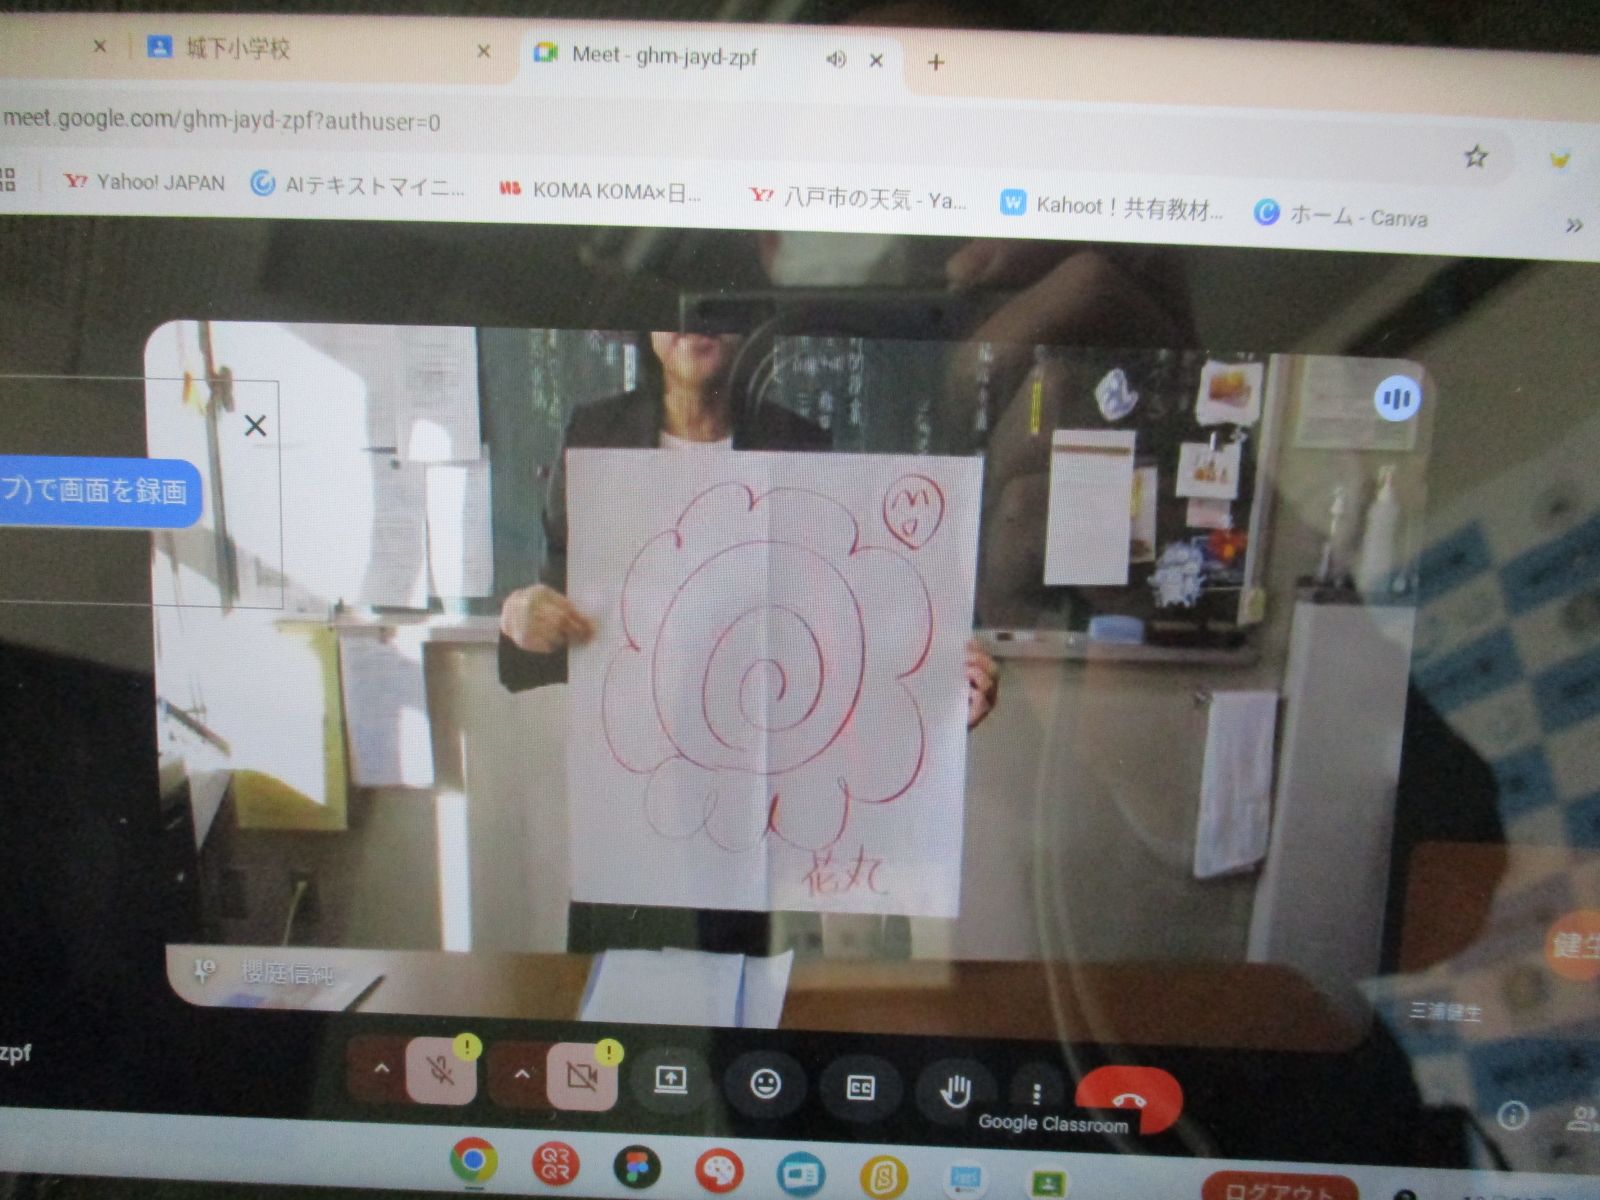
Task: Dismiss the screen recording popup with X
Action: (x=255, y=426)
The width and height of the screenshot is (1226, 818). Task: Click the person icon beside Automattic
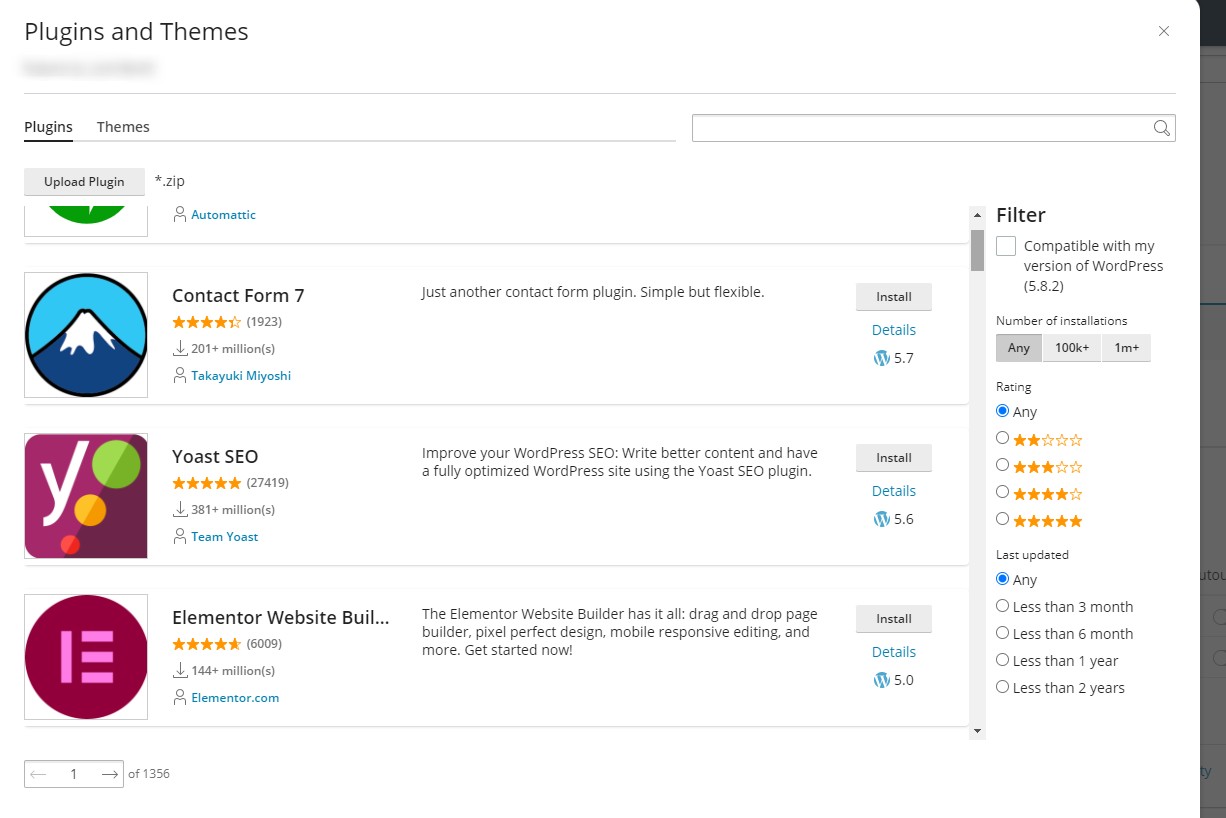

---

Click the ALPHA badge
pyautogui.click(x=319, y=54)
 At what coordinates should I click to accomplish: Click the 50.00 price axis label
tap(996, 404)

EXERCISE
Return the lines of the listing starting at the line that contains "At what coordinates" and ending at the line that contains "tap(996, 404)", copied word for word.

OUTPUT FOR THIS TASK
 At what coordinates should I click to accomplish: Click the 50.00 price axis label
tap(996, 404)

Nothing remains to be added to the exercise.